Pagi dengan gerimis yang seakan tidak ada akhirnya, tidak menghalangiku melakukan rutinan lari pagi. Ya, pagi ini diajak renang, tapi susah memegang ajakan anak zaman now. Akhirnya kuputuskan lari pagi, seperti biasa, walau gerimis mengguyur badan.
Saya suka lari pagi, karena olahraga ini masih menyisakan kepala untuk memikirkan, membayangkan, hal lain. Dan pagi itu, pagi dengan gerimis yang cukup rapat, saya ingat puisi Adonis soal pagi hari:
“Pernahkah suatu pagi membuat langkah langkahmu terasa berat, ketika terbangun tubuhmu (masih) penuh dengan cinta?”
Kalau puisi bagus, seperti di atas, mudah mengingatnya. Kalau puisi liris, melow-melow cepat ngilang dari ingatan, tidak menyentuh. Sekejap setelah ingat puisi Adonis, saya ingat “kerinduan” al-Hallaj jelang kematian di tiang gantungan.
Pada detik menjelang eskusi dirinya, al-Hallaj masih sempat berpuisi tentang rindu (isyiq). Dan apakah kerinduan itu,wahai Syekh?
Dijawab oleh Syekh, “ampas nya itu saja tak terlihat, sedangkan batin, jeroannya, rindu tersembunyi,
—sangat dalam—-( و اما باطنه دق عن الوري).”
Menyambut kematian saja begitu riangnya masih sempat berpuisi. Kematian tergantikan oleh kerinduan. Kematian menjadi puisi itu sendiri. Kerinduan sendiri menjadi puisi.
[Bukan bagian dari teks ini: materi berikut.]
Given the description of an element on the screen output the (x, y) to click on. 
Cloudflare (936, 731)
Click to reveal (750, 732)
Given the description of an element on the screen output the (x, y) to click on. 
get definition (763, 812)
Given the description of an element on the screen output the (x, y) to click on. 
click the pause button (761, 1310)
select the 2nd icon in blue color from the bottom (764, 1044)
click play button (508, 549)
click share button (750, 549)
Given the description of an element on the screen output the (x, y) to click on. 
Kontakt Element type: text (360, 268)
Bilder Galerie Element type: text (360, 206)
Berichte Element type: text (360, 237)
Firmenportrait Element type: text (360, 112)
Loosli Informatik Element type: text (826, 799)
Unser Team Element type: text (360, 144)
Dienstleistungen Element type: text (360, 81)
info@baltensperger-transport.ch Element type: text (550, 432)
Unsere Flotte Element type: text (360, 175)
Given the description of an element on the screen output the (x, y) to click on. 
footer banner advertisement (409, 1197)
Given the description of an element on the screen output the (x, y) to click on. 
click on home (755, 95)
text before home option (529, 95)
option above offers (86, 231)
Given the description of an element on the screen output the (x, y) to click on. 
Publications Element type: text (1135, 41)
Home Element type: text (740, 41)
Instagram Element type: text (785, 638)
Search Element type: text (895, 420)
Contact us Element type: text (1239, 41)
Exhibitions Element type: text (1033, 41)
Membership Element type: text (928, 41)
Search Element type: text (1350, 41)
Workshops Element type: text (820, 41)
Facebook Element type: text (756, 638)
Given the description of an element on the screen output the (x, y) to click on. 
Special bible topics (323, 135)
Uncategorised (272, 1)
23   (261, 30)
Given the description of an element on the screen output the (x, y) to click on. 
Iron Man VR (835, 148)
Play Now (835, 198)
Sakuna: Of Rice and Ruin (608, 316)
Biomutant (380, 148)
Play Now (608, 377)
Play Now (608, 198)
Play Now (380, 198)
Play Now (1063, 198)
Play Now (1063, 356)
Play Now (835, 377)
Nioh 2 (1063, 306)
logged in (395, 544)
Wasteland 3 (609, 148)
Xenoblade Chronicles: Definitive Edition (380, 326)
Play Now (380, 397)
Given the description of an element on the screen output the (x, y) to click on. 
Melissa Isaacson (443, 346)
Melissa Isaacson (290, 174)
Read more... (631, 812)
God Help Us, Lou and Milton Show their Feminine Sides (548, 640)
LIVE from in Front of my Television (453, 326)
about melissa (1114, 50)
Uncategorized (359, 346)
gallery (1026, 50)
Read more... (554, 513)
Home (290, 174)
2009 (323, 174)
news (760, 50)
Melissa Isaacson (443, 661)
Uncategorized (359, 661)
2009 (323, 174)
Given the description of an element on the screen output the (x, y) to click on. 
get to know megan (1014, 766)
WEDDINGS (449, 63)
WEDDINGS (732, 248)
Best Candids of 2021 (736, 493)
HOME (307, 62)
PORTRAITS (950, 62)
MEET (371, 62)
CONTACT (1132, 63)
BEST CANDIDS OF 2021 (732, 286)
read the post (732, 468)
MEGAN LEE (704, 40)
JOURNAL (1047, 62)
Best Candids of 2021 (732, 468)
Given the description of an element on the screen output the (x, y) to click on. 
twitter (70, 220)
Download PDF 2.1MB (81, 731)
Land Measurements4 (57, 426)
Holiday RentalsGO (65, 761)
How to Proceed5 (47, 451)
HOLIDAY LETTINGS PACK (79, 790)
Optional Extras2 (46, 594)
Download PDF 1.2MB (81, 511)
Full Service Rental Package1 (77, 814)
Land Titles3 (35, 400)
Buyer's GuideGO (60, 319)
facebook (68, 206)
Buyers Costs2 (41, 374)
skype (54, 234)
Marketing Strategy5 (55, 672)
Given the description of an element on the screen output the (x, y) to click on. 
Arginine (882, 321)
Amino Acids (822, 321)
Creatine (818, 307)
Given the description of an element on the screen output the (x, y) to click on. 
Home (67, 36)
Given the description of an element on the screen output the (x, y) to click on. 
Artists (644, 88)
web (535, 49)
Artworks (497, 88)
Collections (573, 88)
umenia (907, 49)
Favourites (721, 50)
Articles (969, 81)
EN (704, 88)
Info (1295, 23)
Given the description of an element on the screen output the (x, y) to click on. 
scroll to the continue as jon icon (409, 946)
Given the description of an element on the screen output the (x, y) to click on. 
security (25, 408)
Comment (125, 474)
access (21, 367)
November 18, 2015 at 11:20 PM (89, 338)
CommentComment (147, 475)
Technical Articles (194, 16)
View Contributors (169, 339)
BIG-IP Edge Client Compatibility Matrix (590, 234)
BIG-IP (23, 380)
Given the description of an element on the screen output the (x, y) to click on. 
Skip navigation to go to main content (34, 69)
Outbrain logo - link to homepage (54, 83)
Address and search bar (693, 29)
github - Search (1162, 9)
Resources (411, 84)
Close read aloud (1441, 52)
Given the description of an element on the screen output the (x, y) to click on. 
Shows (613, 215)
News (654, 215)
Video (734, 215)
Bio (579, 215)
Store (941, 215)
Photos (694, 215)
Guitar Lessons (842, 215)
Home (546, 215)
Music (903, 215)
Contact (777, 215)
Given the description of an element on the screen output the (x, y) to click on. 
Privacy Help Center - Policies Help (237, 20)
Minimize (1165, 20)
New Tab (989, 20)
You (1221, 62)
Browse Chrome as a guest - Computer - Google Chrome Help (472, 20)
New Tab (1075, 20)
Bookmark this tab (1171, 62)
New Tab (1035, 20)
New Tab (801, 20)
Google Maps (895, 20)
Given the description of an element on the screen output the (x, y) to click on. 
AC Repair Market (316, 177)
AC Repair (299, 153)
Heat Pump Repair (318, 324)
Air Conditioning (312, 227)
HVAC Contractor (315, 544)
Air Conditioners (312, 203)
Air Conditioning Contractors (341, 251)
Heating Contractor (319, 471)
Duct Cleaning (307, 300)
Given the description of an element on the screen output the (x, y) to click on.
Jadi, daripada olah raga yang tidak memberikan kesempatan berdendang, saya lebih memilih olahraga yang masih memungkinkan memberi peluang sambil mendengar rintik ujan dan dengar musik atau mengingat puisi puisi yg tersisa dalam hafalan. Dan terpenting adalah olahraga yang tidak menempatkan saya sekedar sebagai penggemar, penonton dan jadi komentator.